[Dataset records]
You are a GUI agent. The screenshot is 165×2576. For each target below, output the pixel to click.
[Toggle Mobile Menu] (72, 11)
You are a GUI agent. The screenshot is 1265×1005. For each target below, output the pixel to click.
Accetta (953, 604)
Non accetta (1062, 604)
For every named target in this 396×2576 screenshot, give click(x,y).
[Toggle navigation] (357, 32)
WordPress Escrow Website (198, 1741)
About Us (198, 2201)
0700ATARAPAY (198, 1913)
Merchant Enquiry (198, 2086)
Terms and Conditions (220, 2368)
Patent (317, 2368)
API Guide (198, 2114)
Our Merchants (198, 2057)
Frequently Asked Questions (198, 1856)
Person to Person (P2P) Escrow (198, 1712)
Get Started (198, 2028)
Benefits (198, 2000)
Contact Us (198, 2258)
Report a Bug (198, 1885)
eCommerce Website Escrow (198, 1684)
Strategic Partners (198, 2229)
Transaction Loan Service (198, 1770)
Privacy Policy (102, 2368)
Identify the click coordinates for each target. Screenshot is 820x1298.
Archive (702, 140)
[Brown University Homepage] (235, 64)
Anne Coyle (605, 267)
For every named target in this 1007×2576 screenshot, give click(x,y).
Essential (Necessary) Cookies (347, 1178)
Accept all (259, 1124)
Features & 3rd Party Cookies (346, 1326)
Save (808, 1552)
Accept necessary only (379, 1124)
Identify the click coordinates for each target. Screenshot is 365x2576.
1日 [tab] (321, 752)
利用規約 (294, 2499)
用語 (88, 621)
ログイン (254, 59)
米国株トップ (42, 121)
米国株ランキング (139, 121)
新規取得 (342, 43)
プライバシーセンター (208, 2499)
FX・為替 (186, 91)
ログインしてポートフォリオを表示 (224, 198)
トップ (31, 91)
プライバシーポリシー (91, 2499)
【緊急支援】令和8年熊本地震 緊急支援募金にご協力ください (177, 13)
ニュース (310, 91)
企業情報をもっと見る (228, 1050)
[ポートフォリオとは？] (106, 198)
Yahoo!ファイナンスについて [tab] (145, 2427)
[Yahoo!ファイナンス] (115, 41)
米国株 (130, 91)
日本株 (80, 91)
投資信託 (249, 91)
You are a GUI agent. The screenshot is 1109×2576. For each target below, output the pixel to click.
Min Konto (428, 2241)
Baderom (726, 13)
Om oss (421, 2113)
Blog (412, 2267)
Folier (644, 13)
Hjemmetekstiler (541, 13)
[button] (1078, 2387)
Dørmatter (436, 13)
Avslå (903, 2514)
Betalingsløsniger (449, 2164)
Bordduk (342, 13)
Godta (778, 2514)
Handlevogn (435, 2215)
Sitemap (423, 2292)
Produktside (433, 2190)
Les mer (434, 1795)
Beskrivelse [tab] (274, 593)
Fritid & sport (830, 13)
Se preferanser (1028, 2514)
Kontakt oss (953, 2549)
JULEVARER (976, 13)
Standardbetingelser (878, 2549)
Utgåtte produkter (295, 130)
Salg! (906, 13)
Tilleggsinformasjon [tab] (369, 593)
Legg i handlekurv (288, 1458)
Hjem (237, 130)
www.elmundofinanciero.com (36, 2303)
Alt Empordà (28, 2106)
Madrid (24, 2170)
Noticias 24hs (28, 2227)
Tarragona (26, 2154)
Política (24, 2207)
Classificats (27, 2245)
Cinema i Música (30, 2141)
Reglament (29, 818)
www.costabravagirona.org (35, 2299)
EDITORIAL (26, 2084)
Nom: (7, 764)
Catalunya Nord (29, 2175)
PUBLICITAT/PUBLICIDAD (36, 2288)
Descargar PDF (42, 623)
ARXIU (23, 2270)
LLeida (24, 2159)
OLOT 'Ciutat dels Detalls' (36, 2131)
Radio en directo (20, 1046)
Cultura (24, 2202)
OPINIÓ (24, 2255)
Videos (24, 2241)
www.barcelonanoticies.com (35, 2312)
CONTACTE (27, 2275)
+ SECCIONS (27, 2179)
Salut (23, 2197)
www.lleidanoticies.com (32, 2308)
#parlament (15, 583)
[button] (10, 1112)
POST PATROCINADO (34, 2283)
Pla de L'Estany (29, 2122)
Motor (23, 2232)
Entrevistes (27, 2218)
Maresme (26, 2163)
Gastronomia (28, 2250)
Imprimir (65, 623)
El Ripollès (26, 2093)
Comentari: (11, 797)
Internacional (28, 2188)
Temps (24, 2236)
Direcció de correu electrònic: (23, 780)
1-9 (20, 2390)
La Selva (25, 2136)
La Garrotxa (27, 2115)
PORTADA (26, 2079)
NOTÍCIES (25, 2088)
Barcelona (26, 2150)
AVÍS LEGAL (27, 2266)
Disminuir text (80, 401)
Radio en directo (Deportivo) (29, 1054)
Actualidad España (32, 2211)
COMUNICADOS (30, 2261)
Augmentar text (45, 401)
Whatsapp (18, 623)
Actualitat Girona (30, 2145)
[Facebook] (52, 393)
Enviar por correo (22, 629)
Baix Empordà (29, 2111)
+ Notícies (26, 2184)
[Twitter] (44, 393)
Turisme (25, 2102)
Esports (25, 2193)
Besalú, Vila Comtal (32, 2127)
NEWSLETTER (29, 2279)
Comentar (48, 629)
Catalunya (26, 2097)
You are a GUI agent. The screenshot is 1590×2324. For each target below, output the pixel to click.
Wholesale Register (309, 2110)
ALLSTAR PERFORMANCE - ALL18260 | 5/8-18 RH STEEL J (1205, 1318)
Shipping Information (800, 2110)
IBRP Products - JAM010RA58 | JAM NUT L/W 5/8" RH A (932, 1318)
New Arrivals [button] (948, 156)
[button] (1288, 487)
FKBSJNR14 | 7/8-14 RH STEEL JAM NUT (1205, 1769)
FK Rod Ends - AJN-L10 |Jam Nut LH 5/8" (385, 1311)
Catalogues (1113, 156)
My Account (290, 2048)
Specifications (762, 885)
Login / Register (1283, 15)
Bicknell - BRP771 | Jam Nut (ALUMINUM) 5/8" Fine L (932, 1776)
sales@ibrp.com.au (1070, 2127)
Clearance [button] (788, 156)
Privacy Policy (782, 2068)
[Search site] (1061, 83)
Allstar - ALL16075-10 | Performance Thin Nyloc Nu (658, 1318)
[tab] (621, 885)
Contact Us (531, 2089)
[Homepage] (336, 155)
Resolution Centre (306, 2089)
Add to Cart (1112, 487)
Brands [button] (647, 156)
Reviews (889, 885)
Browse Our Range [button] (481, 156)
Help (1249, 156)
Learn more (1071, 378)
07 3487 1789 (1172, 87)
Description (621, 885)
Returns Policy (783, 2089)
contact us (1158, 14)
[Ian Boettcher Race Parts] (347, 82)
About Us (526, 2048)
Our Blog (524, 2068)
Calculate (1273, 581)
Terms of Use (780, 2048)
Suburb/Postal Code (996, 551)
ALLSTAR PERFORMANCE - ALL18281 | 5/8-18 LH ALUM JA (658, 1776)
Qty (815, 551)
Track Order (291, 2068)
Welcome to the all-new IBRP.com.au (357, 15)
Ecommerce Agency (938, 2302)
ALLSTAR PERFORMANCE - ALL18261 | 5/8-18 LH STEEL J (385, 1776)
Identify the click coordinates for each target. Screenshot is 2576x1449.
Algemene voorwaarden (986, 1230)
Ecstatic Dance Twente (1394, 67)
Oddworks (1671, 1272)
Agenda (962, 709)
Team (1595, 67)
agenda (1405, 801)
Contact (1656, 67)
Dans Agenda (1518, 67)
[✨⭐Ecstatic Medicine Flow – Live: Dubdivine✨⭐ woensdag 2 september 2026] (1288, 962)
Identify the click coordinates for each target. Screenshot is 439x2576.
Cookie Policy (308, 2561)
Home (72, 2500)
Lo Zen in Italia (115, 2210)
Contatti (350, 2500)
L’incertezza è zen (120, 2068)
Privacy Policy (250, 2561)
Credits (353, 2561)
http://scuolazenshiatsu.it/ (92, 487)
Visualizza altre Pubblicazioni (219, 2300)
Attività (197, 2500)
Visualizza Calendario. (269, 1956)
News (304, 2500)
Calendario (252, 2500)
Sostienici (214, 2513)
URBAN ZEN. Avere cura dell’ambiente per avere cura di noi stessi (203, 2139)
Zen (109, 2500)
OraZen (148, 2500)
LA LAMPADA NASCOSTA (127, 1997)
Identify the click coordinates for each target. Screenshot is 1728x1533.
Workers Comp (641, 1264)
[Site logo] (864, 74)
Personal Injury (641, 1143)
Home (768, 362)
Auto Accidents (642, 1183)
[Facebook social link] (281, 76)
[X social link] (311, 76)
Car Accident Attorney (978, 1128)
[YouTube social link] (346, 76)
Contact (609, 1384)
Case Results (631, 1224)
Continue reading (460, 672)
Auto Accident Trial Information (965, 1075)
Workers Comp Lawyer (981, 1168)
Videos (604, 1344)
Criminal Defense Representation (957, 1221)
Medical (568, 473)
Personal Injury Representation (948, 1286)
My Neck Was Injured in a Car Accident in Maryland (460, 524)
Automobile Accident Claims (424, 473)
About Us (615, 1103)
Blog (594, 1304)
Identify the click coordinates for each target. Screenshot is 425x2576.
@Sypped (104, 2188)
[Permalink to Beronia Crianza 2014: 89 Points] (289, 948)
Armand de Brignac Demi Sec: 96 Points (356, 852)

[Required action]
Set every line down again exactly. Begin with the first line of the entries and finish with the line containing "Non accetta (1062, 604)".

[Answer]
You are a GUI agent. The screenshot is 165×2576. For each target below, output the pixel to click.
[Toggle Mobile Menu] (72, 11)
You are a GUI agent. The screenshot is 1265×1005. For each target below, output the pixel to click.
Accetta (953, 604)
Non accetta (1062, 604)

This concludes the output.